Since the beginning of 2011 rents have done nothing else really but steadily rise, according to data by Reidin.com and that’s unlikely to change.
The REIDIN Dubai Residential Rent Index recorded an increase of 11.62 per cent over the past 12 months. “We predict a 10 per cent plus increase year-on-year in the next 12 months,” adds Ahmet Kayhan, CEO of Reidin.com.
“We believe the residential rental market fundemantals are very strong in Dubai. The supply demand gap works to the advantage of landlords. We don’t expect the rates across Dubai will fall but the increase will slow down. In certain areas it can drop seasonally but that’s temporary considering the increasing population of Dubai and demand for Residential units,” he adds.
According to Asteco’s Dubai Focus for the first quarter of this year, the demand came from, both, relocations and new tenants.
Research suggests that rising rental values are driving tenants towards lower budget options, which have struggled over the past two to three years. Less sought after areas are becoming more popular.
“The Holy month of Ramadan will bring about a slowing of the rental market in terms of activity but we predict that this activity will pick up again after EID. This increase in activity will be largely due to new people taking up job positions,” comments Mario Volpi Head of Sales & Leasing Residential, UAE – Cluttons.
And rents could further strengthen on the back of increased investment interest if Dubai’s bid for the World EXPO comes through in November, said Shah. “It is well known that countries winning major events like this embark on large scale infrastructure and development enhancements, so that will cause a flurry of excitement,” she adds.

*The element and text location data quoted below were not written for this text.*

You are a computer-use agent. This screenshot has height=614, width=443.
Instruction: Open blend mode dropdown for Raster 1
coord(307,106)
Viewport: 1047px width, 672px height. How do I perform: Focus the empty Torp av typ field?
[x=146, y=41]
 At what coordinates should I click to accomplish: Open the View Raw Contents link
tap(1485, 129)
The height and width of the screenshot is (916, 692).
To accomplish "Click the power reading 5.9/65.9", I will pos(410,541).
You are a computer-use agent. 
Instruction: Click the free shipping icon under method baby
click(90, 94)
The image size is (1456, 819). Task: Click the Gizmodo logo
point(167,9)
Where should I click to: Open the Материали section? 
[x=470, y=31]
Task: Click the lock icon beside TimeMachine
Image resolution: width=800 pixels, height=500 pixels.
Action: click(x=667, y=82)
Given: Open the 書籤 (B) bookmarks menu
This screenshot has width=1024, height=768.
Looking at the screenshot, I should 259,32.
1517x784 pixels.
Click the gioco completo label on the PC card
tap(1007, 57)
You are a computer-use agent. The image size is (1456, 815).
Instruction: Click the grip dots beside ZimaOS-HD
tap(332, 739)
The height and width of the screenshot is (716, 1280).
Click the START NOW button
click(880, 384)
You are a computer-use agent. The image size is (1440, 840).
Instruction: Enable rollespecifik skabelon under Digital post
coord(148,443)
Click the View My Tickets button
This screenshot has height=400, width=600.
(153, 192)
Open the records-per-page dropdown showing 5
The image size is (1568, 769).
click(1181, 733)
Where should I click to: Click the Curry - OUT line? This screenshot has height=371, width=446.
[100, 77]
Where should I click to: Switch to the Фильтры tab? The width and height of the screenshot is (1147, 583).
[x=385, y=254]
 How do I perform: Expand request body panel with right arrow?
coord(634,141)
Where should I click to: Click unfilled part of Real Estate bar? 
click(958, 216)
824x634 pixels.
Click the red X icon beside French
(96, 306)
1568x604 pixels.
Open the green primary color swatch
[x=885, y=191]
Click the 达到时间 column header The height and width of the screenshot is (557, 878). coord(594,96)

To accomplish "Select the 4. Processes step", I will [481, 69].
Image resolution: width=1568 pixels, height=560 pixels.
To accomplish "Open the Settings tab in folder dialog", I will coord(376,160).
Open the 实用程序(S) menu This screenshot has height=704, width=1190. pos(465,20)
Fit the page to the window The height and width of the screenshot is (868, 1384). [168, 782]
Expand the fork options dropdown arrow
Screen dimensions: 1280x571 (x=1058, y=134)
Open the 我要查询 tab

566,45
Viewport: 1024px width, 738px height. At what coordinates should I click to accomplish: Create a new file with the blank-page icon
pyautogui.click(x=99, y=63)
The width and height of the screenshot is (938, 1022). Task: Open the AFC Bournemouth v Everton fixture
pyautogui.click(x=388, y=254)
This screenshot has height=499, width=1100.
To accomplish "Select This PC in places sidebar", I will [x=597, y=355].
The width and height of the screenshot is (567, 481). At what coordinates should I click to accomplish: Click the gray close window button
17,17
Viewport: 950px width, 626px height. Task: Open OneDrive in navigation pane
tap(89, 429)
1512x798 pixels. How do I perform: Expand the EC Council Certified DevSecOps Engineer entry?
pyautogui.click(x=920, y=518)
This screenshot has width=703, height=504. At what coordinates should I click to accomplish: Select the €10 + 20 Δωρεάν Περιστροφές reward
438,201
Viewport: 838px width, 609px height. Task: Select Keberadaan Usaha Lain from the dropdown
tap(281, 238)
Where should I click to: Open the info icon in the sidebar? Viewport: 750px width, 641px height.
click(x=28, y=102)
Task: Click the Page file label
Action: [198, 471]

Over in Abu Dhabi the rental market has already started to slow down in the heat of the summer, according to Volpi. “Traditionally this time of year sees the city emptying due to the end of the school and university terms,” he adds.
Volpi sees rental prices softening by around five percent throughout July, but picking up again after Eid.
As the deadline for Abu Dhabi workers to live in the emirate is finalised sometime in September, Cluttons predicts that rental prices may rise by between five and ten per cent during August and September. “We see stabilisation of rental prices from end of September onwards with reduced activity again in December due to the holidays,” he adds.
This has to be seen in the context of rents falling for well over one and half years, due to oversupply and low demand, especially in older areas such as those located on Abu Dhabi Island, according to Cluttons. Cheaper rents meant more tenants choose to forgo the Dubai-Abu Dhabi commute.
And since October last year rents are on the up in sough after communities, including Saadiyat Island, up by 25 percent on two bedroom apartments.